Solar Lights can Add Easy Functionality to your Yard
Like to add some accent lighting to your back yard or garden but put off by the thought of all the work that goes along with installing new lighting? Even when you’re considering the relatively simple installation of low voltage yard lights, you’re still looking at digging trenches for the wires and making connections between the lights. After all the work you put in getting your lawn and garden looking as good as they do now, it can be pretty hard to rationalize digging it up just to add some lights.
Well, here’s an idea to consider, solar lights can add indirect light anywhere in your yard or garden without all that trench digging, light connecting and repairing the damage you’ve just done. As you probably know, solar lights utilize the power of the sun captured through solar collectors to charge batteries that in turn power the light itself, no wires. In addition, solar lights are simple to install - you just place the lights anywhere they will be in direct sunlight and your job is done. All you need to do is wait for the sun to charge the batteries.

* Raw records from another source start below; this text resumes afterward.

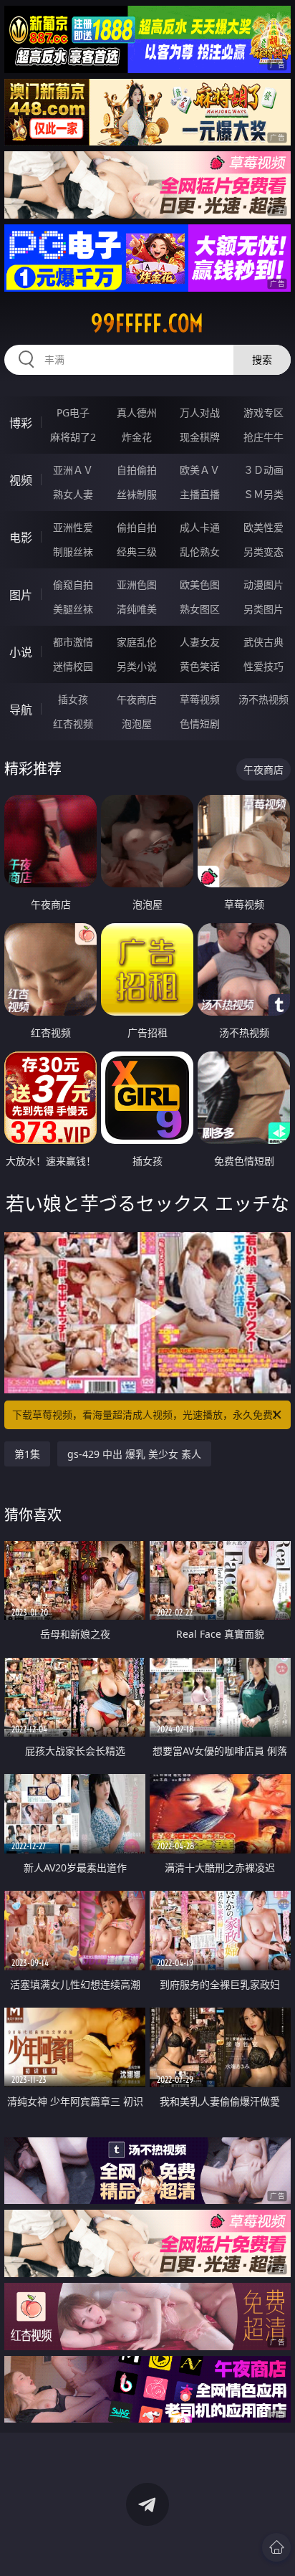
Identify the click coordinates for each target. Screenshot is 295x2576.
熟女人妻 (73, 494)
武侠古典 (263, 642)
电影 (20, 537)
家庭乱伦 (137, 642)
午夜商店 (137, 699)
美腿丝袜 (73, 609)
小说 (20, 652)
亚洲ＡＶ (73, 470)
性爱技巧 (263, 666)
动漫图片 (263, 584)
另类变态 (263, 551)
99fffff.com (147, 323)
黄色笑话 (200, 666)
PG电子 (73, 412)
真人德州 (137, 412)
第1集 (27, 1454)
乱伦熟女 (200, 551)
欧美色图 (200, 584)
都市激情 (73, 642)
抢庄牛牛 (263, 437)
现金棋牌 (200, 437)
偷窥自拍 (73, 584)
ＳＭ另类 (263, 494)
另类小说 (137, 666)
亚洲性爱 (73, 527)
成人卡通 (200, 527)
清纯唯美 (137, 609)
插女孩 (73, 699)
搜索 (262, 359)
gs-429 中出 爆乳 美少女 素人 (134, 1454)
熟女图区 (200, 609)
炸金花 (137, 437)
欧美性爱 (263, 527)
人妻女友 (200, 642)
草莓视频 (200, 699)
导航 (20, 709)
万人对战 (200, 412)
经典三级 (137, 551)
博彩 (20, 423)
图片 (20, 595)
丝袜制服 (137, 494)
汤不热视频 (263, 699)
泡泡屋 (137, 723)
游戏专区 (263, 412)
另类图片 (263, 609)
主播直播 (200, 494)
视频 (20, 480)
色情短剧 (200, 723)
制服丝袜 (73, 551)
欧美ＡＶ (200, 470)
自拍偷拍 (137, 470)
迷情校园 (73, 666)
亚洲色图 (137, 584)
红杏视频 (73, 723)
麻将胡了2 (73, 437)
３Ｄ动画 (263, 470)
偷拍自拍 (137, 527)
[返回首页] (276, 2547)
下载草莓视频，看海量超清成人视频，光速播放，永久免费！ (147, 1414)
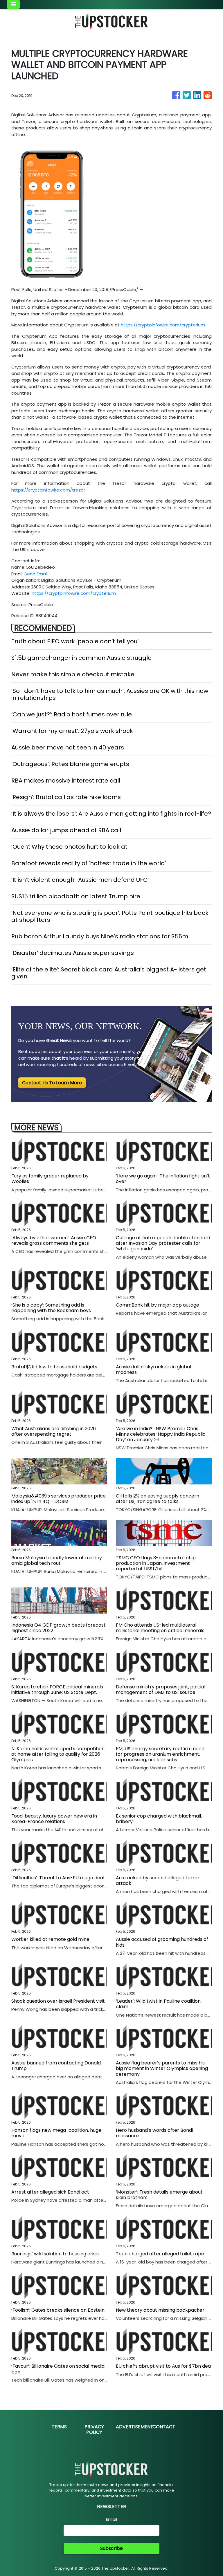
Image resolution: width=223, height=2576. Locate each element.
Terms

Sure, I know solar lights.
If you used solar lights a few years ago, you probably remember them as providing very little light, being unreliable and on top of that, not staying lit very long. All in all, not a good option for most applications.
- Well solar lights have changed a lot over the years.
- Today’s solar lights are brighter
- Use a light emitting diodes (LED) rather than incandescent light bulb (some even use tiny fluorescent bulbs that are even brighter than LED’s).
- LED’s have a life span of up to 100,000 hours as opposed to the much shorter life span of older style incandescent bulbs.
- Modern nickel cadmium or Lithium ion batteries should only need to be replaced every two years, way less often than the old lead acid batteries that had a very short life.
Stay lit for a long time
- Power consumption of an LED is minimal when compared to an incandescent bulb (so the batteries (and the light) last longer.
Combine these features with the low cost, ease of installation, and the fact you’re using the sun’s energy rather than the Power Company’s to light your yard, and you’ve got an idea for the 21st century.
Multiple applications for solar lights
One of the great advantages of solar lights is their adaptability.
- In addition to providing light to mark pathways and accent specific areas in your garden, you can find all kinds of other of uses for solar lights.
- Want to decorate your yard in colors to match the time or year – how about red and blue for the Fourth of July, or Green on St. Patrick’s day or red and green around Christmas, - easy and inexpensive to change your outdoor decorating with different colored solar lights.
- How about adding a touch of elegance to your outdoor gathering using some lights floating in your pond or swimming pool? Safe and simple to do with floating solar lights.
Want some more practical applications?
- Solar lights can be used to light up your house numbers. The pizza delivery guy (or more important fire fighters or paramedics) will easily be able to see your house numbers on a dark night.
- Or, you can install solar lights combined with motion detectors up under your eaves to provide security at night. When the sensor detects any notion in your yard, the lights will come on startling the human or animal intruder. (For applications where the light needs to be located in shady area (like up under a roof eave), you can get lights where the solar generator is separate from the light itself, so you install the generator in the light, while the light unit itself can be in the shade).
Taking care of your solar lights
Maintaining your solar lights couldn’t be easier. Basically all you need to do is clean off the solar collector panel every couple of weeks (or after a big rainfall). As well, if you live in an area where the ground freezes in the winter, you should bring the lights inside (or at least take the batteries out) during the winter.
So what’s the downside to solar yard lights?
For most of us, there really isn’t much of a downside to solar yard lights – but
- If you live in an area that doesn’t get much sun, solar lights may be a great choice. Charging the batteries require the solar panels be in constant sunlight, so if you get long periods of cloudy and overcast weather, the batteries won’t charge fully.
- As well, even with LED or fluorescent bulbs, a solar light is not likely to throw enough light for you to read the newspaper, they are more suited to indirect illumination and accent lighting.
Solar lights with their ease of installation and minimal maintenance requirements, combined with their adaptability, functionality and usefulness really are an economical and environmentally friendly option for many home owners.